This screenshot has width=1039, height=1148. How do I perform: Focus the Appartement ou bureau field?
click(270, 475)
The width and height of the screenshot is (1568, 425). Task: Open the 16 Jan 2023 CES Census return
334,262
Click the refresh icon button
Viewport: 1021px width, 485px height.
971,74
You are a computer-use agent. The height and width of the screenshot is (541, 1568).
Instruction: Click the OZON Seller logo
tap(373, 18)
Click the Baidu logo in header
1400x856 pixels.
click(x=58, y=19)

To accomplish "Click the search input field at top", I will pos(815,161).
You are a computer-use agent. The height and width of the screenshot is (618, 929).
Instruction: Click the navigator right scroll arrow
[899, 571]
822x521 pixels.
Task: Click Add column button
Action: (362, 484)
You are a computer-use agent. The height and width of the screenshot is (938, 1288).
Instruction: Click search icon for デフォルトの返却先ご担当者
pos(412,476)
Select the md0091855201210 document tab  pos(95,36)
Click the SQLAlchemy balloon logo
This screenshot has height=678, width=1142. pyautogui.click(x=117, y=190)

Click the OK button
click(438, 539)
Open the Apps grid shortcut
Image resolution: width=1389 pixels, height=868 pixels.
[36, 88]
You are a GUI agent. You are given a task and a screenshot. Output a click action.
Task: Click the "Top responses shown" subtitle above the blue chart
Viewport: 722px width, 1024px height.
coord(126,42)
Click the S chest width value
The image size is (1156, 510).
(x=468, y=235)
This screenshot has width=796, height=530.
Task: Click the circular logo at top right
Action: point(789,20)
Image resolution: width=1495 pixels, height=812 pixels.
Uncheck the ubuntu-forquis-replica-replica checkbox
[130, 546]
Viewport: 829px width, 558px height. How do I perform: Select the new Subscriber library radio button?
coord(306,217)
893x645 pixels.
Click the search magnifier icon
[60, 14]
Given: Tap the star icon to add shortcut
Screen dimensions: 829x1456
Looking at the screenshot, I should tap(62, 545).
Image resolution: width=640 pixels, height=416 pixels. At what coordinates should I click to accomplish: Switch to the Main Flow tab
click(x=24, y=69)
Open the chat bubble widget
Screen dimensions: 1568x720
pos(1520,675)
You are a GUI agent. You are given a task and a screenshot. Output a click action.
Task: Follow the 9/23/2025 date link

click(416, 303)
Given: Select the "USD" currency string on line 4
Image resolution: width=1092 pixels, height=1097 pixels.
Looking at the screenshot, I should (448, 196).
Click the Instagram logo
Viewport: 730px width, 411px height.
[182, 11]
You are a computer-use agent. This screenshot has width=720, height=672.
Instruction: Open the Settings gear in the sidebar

-*-

Required work ->
Will you return exactly the lines above from the one with "Given: Tap the star icon to add shortcut" down to the one with "Given: Select the", counting both as part of the range?

Response to the task ->
Given: Tap the star icon to add shortcut
Screen dimensions: 829x1456
Looking at the screenshot, I should tap(62, 545).
Image resolution: width=640 pixels, height=416 pixels. At what coordinates should I click to accomplish: Switch to the Main Flow tab
click(x=24, y=69)
Open the chat bubble widget
Screen dimensions: 1568x720
pos(1520,675)
You are a GUI agent. You are given a task and a screenshot. Output a click action.
Task: Follow the 9/23/2025 date link

click(416, 303)
Given: Select the "USD" currency string on line 4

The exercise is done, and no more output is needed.